Similar to Pifer, the Yale historian Mary Elise Sarotte claimed that Genscher and Baker had “speculated” in not moving NATO eastwards “thinking it might make German unification more tolerable to Moscow”. But what Baker, Genscher and other leaders thought doesn’t matter. What matters is what they told Gorbachev, and their promises are well documented by minutes of meetings and in other records in the National Security Archive in Washington. Sarotte says: “by the end of February [1990 … President Bush] insisted that the Secretary of State [Baker] cease using such phrasing [‘Not one inch’]”, but Bush as well as Baker still spoke about a pan-European process and a “European home” that would presuppose a Europe where NATO did not expand eastwards to divide Europe. One document (6 March 1991) shows how all four Western powers agreed that NATO membership for the Central European states would be “unacceptable”:
“Security in Central and Eastern Europe - Summary: […] General agreement that membership of NATO and security guarantees unacceptable. […] We made it clear during the 2+4 negotiations that we would not extend NATO beyond the Elbe. We could not, therefore, offer membership of NATO to Poland and the others. [Representative of the U.S. Raymond Seitz confirmed during this meeting that the West made it clear to the Soviets:] NATO should neither formally nor informally expand towards the East.”
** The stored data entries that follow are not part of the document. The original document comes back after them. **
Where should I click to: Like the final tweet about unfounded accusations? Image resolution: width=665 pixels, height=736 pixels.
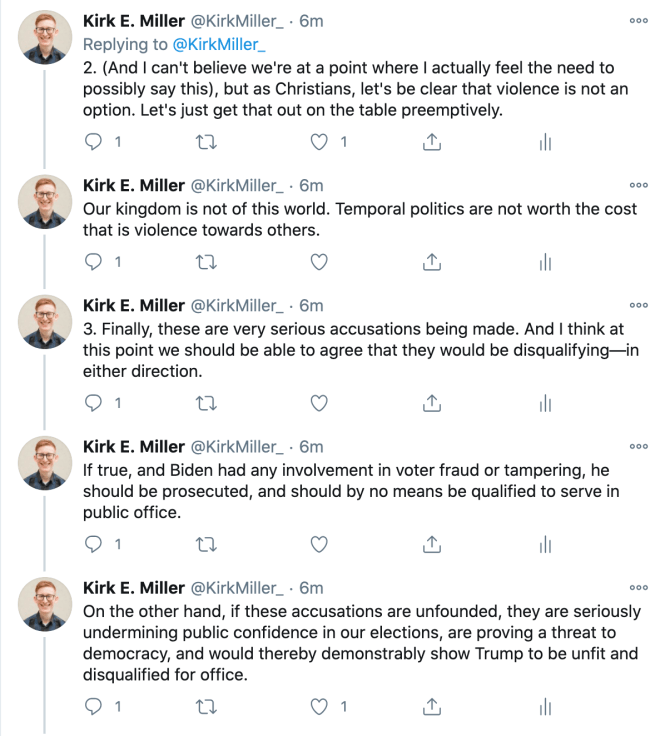tap(319, 708)
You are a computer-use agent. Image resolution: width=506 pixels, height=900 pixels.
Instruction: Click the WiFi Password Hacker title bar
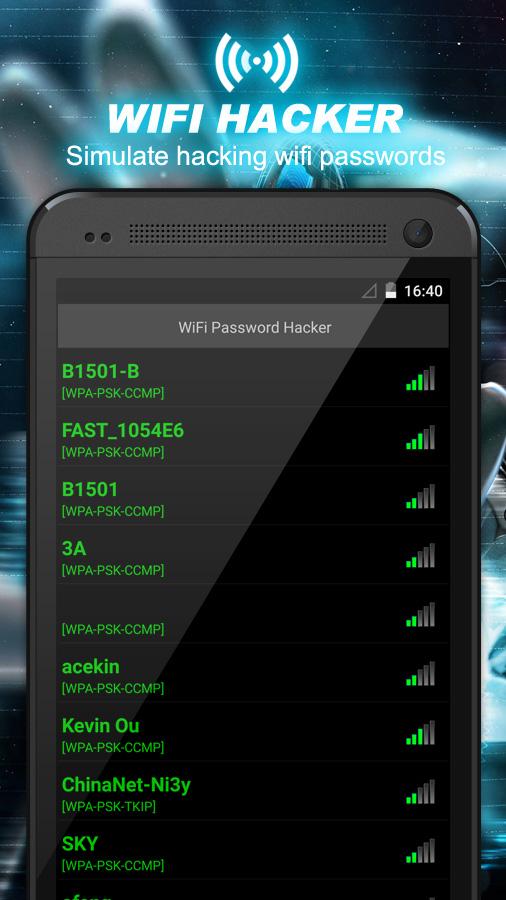click(253, 327)
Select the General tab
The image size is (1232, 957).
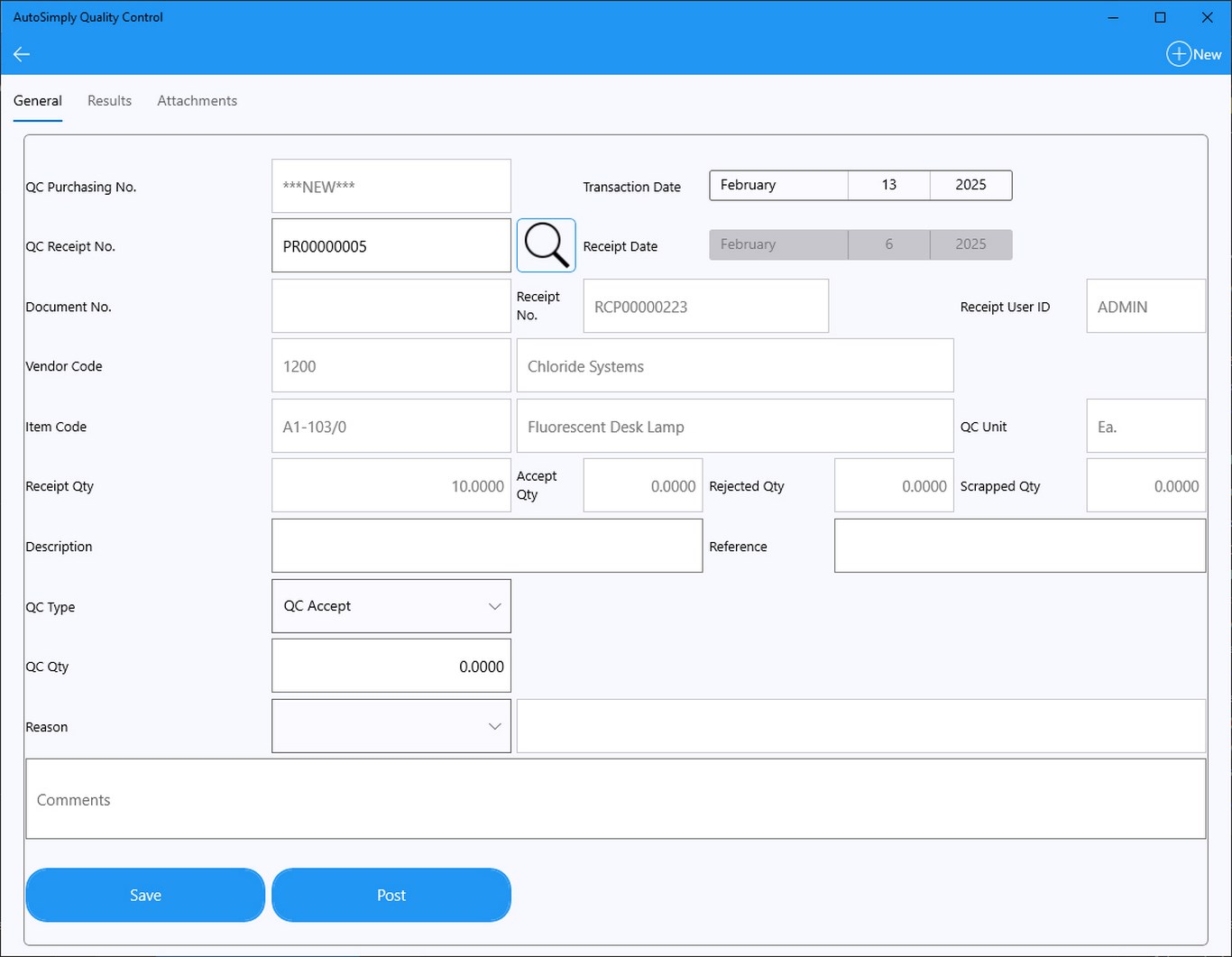click(x=38, y=101)
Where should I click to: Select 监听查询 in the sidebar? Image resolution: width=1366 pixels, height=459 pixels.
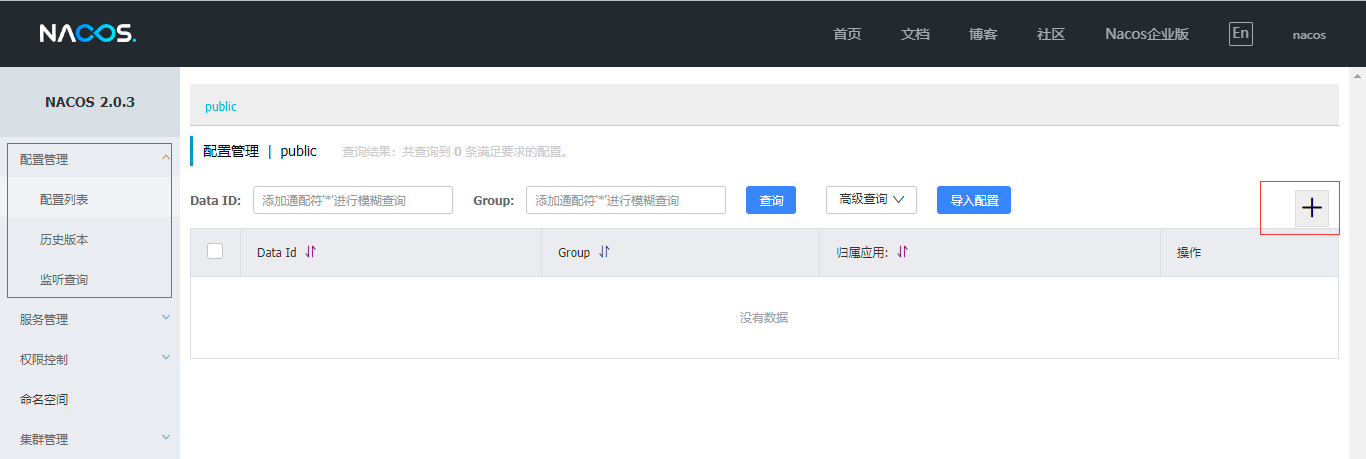(64, 280)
The document was found in 2022 by the Wilson Center historian Joshua Shifrinson in the British National Archives. In an article in International Security in 2016, he showed how Baker spoke about not expanding NATO and about pan-European institutions, while U.S. national security advisor Brent Scowcroft (formally Assistant to the President for National Security Affairs) asked Bush already in December 1989 to ensure “that a reunified Germany maintained its ties to NATO” while facilitating “a much more robust and a constructive U.S. role in the center of Europe”. The U.S. should place itself “between Germany and Russia in central Europe”. The U.S. should accordingly expand NATO into Poland and the others, while Baker was telling Gorbachev the opposite. Baker also told Gorbachev that the CSCE (from 1995 OSCE) was “an important cornerstone of the new Europe”, while he privately cautioned Scowcroft and Bush saying that the “real risk to NATO is CSCE”. President Bush appeared as a two-faced Janus, collaborating closely with Gorbachev on a tactical level while actually forcing the Soviets to retreat on a strategic level. Bush showed respect for Gorbachev and Gorbachev expressed his sincere trust in Bush, while the CIA with Bush’s approval supported Boris Yeltsin in his power struggle against Gorbachev. When Yeltsin and his Ukrainian and Belarussian colleagues had taken the decision to abolish the Soviet Union, Yeltsin didn’t call Gorbachev to tell him that he was president of nothing, he called President Bush to tell him the news. President Bush’s promises to Gorbachev were nothing but deception. Shifrinson concludes “that the United States exploited Soviet weaknesses despite presenting a cooperative façade”, particularly to Gorbachev. This “cooperative façade” was what was left-over from Matlock’s policy agenda for President Reagan. The Bush Administration convinced Gorbachev by putting forward a number of oral commitments, while they had no intention to live up to these commitments.
We might argue that there is no Treaty per se other than in the case of the German-German unification (formally the Treaty on the Final Settlement with Respect to Germany; otherwise known as the 2+4 Agreement, signed in Moscow 12 September 1990), but this Treaty states:
“Following the completion of the withdrawal of the Soviet armed forces from [East Germany. … Foreign] armed forces and nuclear weapons or their carriers will not be stationed in that part of Germany or deployed there”.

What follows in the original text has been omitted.